Here in NZ we don't really have a China Town, there are higher asian concentrations in certain neighborhoods but you tend to get those with various cultures.

My friends (and myself) that are east/south east asian do keep an Asian identity but we don't hold as strong of a nationality attachment to our original country. I was raised in NZ, our ways of life are better than probably most other nations out there.

This is not the same as our parents who did grew up in Asia but I think that's understandable.

My personal barrier to be considered as from NZ is not internal, it's external.
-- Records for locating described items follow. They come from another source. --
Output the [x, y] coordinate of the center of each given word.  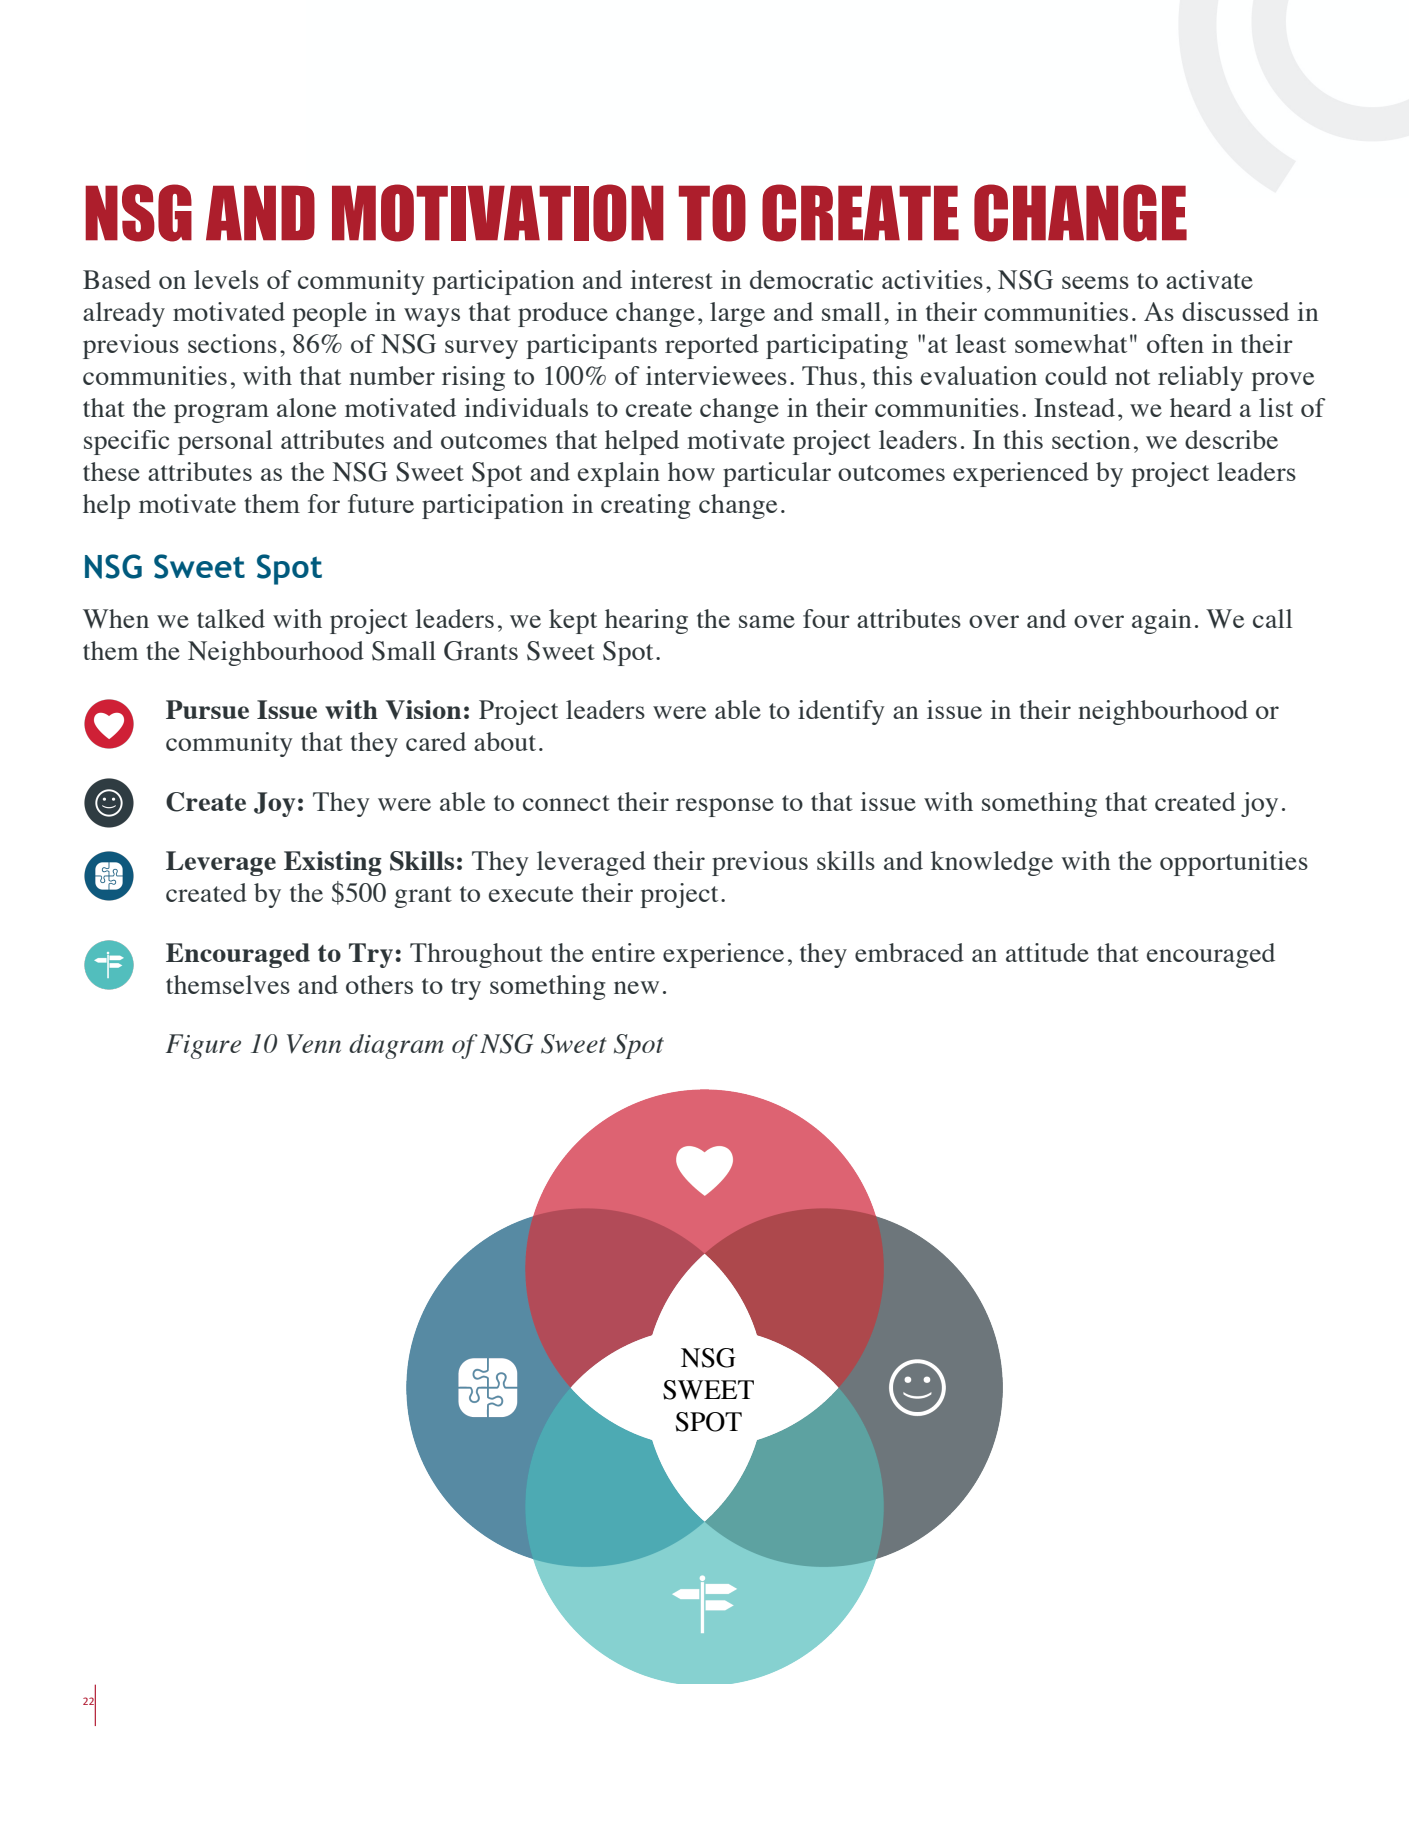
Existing [333, 863]
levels [226, 279]
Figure [203, 1046]
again [1161, 621]
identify [841, 712]
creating [646, 506]
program [221, 413]
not [1132, 377]
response [725, 807]
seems [1095, 282]
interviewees [716, 375]
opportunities [1234, 863]
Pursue [207, 709]
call [1272, 618]
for [324, 503]
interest [671, 279]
When people see me, the first guess at nationality is not NZ/kiwi but Chinese. The first question is where am I from (country of origin). This is a major concern for me in the US because of appearances.

I'm not sure I can really square that with belonging to a nation truly, so what am I left to work with here?

Well I actually have an answer to that but that's a wider opinion about nationality in general.

[–] Wanderer@lemm.ee 1 points 8 months ago (1 children)

The question really is how many people like you would betray your country for China? Vs how many people with parents from somewhere in Europe betray nz for a European country.

Is that really the question? Framing it us vs them doesn't help either group. This is not a zero sum situation where you defect or don't.

But I don't think this question is worth considering because considering loyalty to country is like considering faithfulness to a religion. It doesn't put you on the right side of morality. People like me don't draw that line based on place of origin.

I would hope NZ would not take the same route that so many countries around the world are taking and take on identity politics. So far we seem to be doing on average better than that.